◆ Aim of the task
Pull every line containing the word "janvier" out of the material below.

* * * * * * * * *

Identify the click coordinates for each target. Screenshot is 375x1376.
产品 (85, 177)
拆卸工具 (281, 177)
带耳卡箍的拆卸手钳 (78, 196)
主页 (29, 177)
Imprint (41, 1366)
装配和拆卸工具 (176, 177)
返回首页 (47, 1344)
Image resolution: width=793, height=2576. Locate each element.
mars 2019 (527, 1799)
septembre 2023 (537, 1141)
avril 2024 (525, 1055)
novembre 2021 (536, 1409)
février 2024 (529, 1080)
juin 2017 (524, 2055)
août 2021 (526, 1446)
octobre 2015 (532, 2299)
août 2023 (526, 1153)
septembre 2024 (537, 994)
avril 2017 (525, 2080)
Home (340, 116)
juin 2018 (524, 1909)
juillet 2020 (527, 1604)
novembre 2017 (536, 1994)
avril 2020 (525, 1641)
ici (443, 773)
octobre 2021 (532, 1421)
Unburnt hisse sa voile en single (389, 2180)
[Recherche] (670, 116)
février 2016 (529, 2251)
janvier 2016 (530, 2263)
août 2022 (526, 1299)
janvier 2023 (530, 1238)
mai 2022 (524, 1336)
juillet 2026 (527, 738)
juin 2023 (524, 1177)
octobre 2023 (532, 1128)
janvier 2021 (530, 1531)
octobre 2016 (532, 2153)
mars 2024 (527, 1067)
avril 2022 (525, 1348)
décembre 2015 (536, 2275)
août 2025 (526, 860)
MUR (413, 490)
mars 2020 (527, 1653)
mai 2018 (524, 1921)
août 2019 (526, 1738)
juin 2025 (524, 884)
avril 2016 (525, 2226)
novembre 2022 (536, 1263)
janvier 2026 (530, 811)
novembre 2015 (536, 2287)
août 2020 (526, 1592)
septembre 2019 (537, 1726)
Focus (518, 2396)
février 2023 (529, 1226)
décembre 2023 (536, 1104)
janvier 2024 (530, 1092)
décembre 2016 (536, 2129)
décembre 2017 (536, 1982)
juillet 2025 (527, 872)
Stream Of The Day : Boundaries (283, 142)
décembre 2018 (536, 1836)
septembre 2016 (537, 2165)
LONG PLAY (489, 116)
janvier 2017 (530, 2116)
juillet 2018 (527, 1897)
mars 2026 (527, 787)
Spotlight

* * * * * * * * *

◆ Written response
janvier 2016 (530, 2263)
janvier 2023 (530, 1238)
janvier 2021 (530, 1531)
janvier 2026 (530, 811)
janvier 2024 (530, 1092)
janvier 2017 (530, 2116)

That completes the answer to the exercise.